= Disability in Sri Lanka =

People with disabilities in Sri Lanka typically face significant stigma and discrimination. The main causes for disability in Sri Lanka are poor hygiene, lack of medical care, the prevalence of 30 years of war, the aftereffects of the 2004 tsunami, and an increase in accidents.

About 1.6 million Sri Lankans, 8% of the population, were regarded as disabled in 2012. Sri Lanka has been a signatory of the United Nations Convention on the Rights of Persons with Disabilities since 2007.

The definition of disability in Sri Lanka is: "Any person who as a result of any deficiency in his physical or mental capabilities whether congenital or not is unable by himself to ensure for himself, wholly or partly the necessities of life".

== Demographics ==
See:Demographics of Sri Lanka

In Sri Lanka about 8.7% of the total population above the age of 5 live with some form of disability, and it is estimated that about 300,000 people in the 18-60 age group have some form of disability.

About 57% of disabled people are male, and 43% are female, as of 2012.

== Politics ==

=== Legislation ===
Chapter III, article 12, paragraph 4 of the Constitution of Sri Lanka permits legislation and executive action that creates advantages for disabled persons. According to the Manthri.lk parliamentary monitoring website, disability rights legislation and policies are generally not properly implemented.

Sri Lanka ratified by the CRPD on 8 February 2016.

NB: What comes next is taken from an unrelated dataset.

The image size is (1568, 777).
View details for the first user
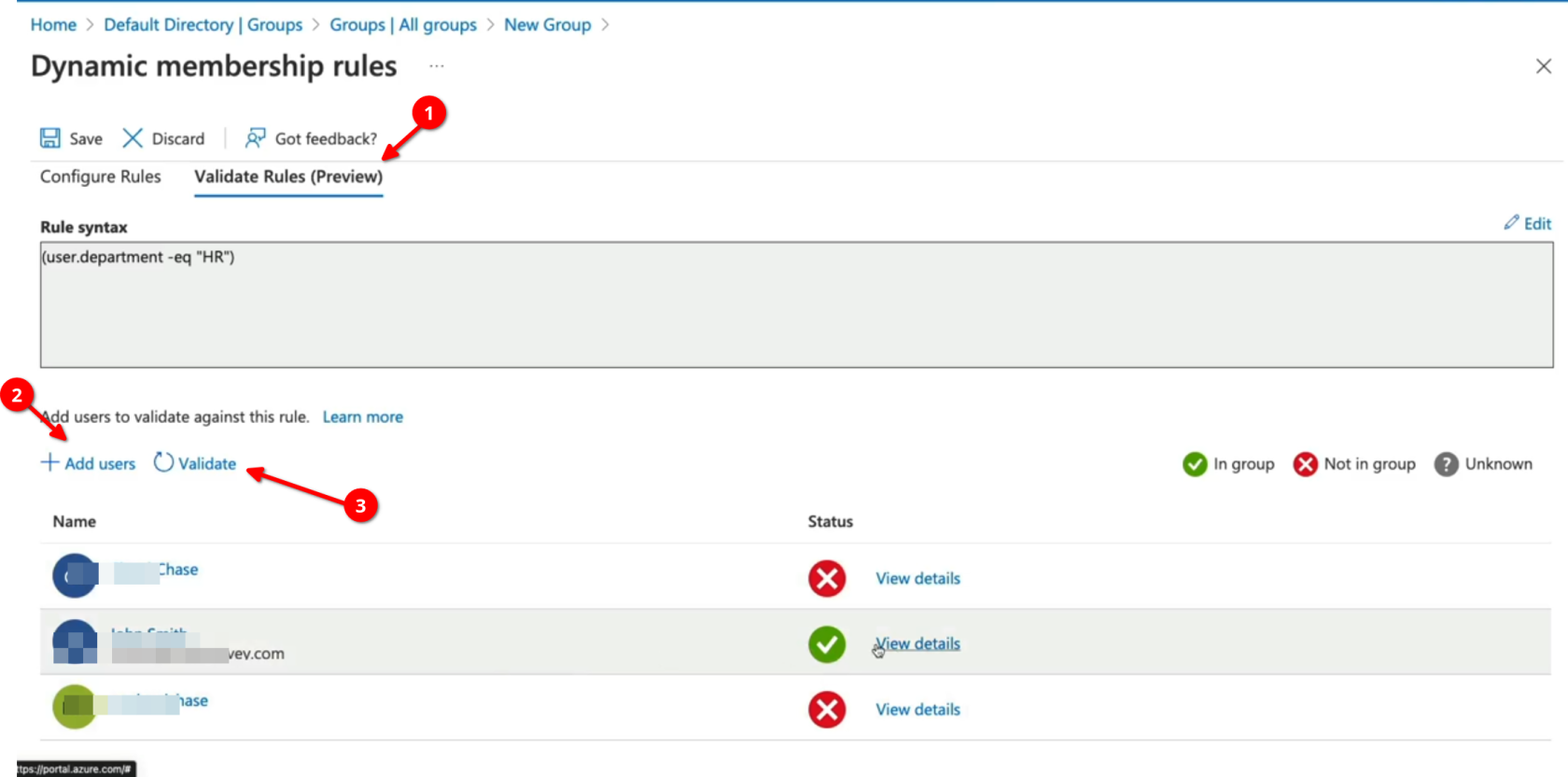pyautogui.click(x=917, y=578)
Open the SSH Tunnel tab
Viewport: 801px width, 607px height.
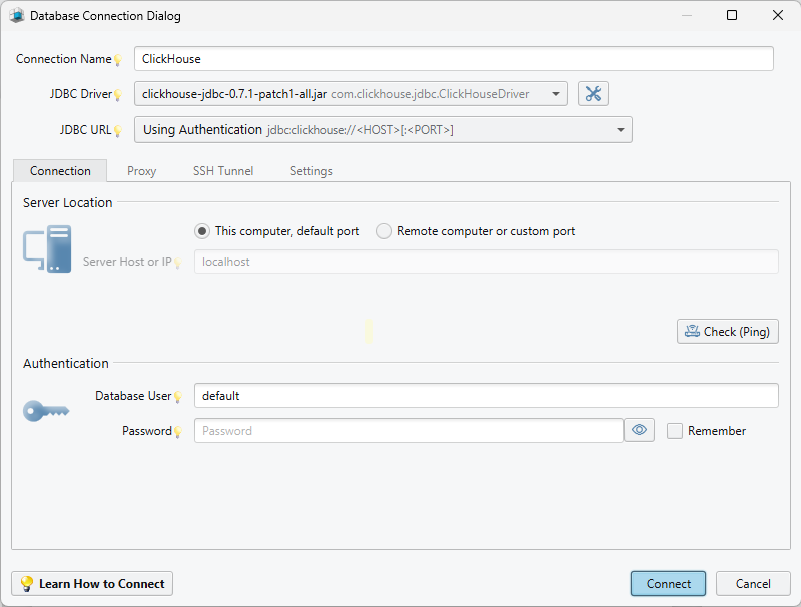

The following acts are taken in consideration related to disability in Sri Lanka. They are:

1. 1996, Protection of the Rights of Persons with Disabilities
- Implementation of Act no 28 for promotion, advancement and protection of rights of persons with disabilities
- This act is one of the key pieces of legislation related to disability. The act provides secure protection for people with disabilities against discrimination with regarding employment, education and access to the built environment. This also gives a legal framework for activities of the National Council for Persons who have disabilities.
2. Ranaviru Seva Act
- This was enacted by the Parliament of Sri Lanka by which Ranaviru Seva Authority was set up to provide for the after care and rehabilitation of members of armed forces and police who are disabled
3. Visually Handicapped Trust Fund Act
- This act is involved with providing educational and vocational training opportunities for poverty reduction, provide financial assistance and guidance for self-employment of the visually impaired people.

== Advocacy ==
Some organisations have voluntarily come forward to help the disabled people in Sri Lanka. They include:
- Brighter Life Foundation is a Swiss group founded in 2004, aiming to assist disability charities in Sri Lanka.
- Sri Lanka Council for Mental Health was established for disabled people who have mental illness. It serves as skills training centre and a shelter workplace.
- Sri Lanka Foundation for Rehabilitation of the Disabled manages "Rehab Lanka", a workshop giving employment to people with disabilities and earning some income for the organization.
- The Shiranee Joseph de Saram Foundation (formerly The Rehabilitation Center for the Communication Impaired), an organization that works with children and adults to prepare them for employment. It was founded by Sri Lanka's first Speech and Language Pathologist, Shiranee Joseph de Saram.

== Employment ==
Generally in Sri Lanka, most disabled people are unemployed as they face discrimination and limitations to access safe working environments. In Colombo, The Shiranee Joseph de Saram Foundation operates a workshop that employs people with Intellectual Disability. Their Supported Employment Program advocates for and trains people with ID for competitive employment and advises private sector companies in best practices for inclusive hiring.

Self-employment is the only option available to disabled people instead of expecting an open safe working environment.

== Education ==
In Sri Lanka, about 96% of the total disabled population with functional difficulties didn't engage in educational activities. Only about 54,311 disabled students attend school.

== Sport ==
===Paralympics===

Sri Lanka made its Paralympics debut in 1996 Paralympics Games in Atlanta. Since then, the Sri Lankan Paralympic team has participated in every edition of the Paralympics Games. So far, Sri Lanka has won two medals in the Paralympic Games. Pradeep Sanjaya and Dinesh Priyantha are the only Sri Lankan Paralympians to win Paralympic medals for Sri Lanka. Both of these athletes are army personnel.

==== Notable athletes ====
- Dinesh Priyantha - javelin throw
- Upali Rajakaruna - wheelchair tennis player
- Pradeep Sanjaya - men's 400 metres
- Amara Indumathi - Paralympic athlete

=== Deaf and blind cricket ===
The Sri Lanka national blind cricket team has participated in every edition of the Blind Cricket World Cup as well as the Blind T20 World Cups. Suranga Sampath was the only blind cricketer to score five centuries in a single Blind T20 World Cup in 2017

The Sri Lanka national deaf cricket team was rated the third best team in Asia As of 2017. The national team won the 2018 Deaf T20 World Cup, which was also the first ever instance where Sri Lanka managed to win a Deaf T20 World Cup defeating India by 36 runs.